Pull out every line in the material below that contains the string "header".

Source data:
[Start]
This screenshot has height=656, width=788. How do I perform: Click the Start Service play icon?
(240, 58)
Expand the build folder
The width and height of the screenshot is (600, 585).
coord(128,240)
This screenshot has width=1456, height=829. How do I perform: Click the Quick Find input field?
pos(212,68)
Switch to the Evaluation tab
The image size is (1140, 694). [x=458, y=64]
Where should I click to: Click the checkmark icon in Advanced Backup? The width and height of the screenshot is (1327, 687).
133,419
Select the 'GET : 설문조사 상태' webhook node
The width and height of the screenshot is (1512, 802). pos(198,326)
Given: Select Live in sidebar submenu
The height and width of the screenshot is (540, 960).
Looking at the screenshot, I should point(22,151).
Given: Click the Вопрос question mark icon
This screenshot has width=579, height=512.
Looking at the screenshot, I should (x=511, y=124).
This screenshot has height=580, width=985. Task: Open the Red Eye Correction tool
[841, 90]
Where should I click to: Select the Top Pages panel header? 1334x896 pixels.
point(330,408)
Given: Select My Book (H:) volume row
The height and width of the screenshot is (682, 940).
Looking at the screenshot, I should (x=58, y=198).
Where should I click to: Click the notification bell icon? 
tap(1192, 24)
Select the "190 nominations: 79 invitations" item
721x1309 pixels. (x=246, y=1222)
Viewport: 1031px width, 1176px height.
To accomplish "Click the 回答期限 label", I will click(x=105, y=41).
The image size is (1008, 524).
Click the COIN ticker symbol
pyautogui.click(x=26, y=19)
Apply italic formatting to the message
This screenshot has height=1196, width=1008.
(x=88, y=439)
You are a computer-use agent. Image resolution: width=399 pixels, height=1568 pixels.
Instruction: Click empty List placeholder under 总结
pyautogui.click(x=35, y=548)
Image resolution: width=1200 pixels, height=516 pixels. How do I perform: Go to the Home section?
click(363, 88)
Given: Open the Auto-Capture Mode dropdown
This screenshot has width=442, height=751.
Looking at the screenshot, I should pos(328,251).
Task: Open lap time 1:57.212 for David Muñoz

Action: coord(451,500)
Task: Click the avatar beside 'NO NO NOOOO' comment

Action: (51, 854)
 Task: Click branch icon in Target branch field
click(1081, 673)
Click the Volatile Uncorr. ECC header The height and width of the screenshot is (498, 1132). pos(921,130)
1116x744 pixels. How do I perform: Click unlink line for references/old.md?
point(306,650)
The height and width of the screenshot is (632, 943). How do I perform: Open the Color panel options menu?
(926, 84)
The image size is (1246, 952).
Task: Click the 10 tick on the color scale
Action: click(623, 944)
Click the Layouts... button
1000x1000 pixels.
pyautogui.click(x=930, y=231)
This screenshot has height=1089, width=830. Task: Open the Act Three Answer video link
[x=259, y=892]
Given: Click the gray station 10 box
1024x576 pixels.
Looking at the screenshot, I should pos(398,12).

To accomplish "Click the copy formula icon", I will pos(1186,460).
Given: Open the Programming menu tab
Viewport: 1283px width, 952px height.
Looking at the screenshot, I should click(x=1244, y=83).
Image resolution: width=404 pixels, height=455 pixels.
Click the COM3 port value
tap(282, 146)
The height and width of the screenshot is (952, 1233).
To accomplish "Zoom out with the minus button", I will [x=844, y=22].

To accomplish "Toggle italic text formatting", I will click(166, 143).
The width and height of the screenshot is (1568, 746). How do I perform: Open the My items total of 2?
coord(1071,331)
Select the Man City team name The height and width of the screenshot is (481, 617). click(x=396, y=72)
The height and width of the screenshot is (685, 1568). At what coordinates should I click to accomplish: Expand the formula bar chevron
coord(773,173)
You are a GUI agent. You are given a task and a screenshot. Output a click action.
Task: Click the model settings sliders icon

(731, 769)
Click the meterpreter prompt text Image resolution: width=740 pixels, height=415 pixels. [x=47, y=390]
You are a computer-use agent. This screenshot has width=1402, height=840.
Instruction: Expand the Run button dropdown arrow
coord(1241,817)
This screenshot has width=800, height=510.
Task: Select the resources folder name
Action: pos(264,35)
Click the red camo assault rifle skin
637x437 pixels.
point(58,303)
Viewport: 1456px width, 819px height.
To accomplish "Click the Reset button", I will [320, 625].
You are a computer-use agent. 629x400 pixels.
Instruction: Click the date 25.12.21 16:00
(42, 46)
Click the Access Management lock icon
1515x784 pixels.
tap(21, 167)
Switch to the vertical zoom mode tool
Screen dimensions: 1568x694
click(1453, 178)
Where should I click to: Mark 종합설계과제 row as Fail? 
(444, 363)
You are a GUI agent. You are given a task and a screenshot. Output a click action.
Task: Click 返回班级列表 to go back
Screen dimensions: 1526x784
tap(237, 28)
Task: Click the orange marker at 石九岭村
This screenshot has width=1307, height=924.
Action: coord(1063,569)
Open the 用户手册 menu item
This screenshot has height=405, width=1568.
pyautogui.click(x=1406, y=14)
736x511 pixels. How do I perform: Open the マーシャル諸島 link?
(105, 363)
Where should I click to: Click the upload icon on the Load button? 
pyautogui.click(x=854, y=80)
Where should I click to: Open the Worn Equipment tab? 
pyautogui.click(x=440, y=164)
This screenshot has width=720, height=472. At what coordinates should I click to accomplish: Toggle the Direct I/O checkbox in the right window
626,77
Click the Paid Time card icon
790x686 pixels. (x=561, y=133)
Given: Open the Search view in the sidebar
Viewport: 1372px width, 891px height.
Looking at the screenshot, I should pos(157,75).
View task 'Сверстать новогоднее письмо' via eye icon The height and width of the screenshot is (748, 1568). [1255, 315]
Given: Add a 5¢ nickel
[End]
- WORKED SOLUTION
Where should I click to: Select the Top Pages panel header? 1334x896 pixels.
Click the Volatile Uncorr. ECC header The height and width of the screenshot is (498, 1132). pos(921,130)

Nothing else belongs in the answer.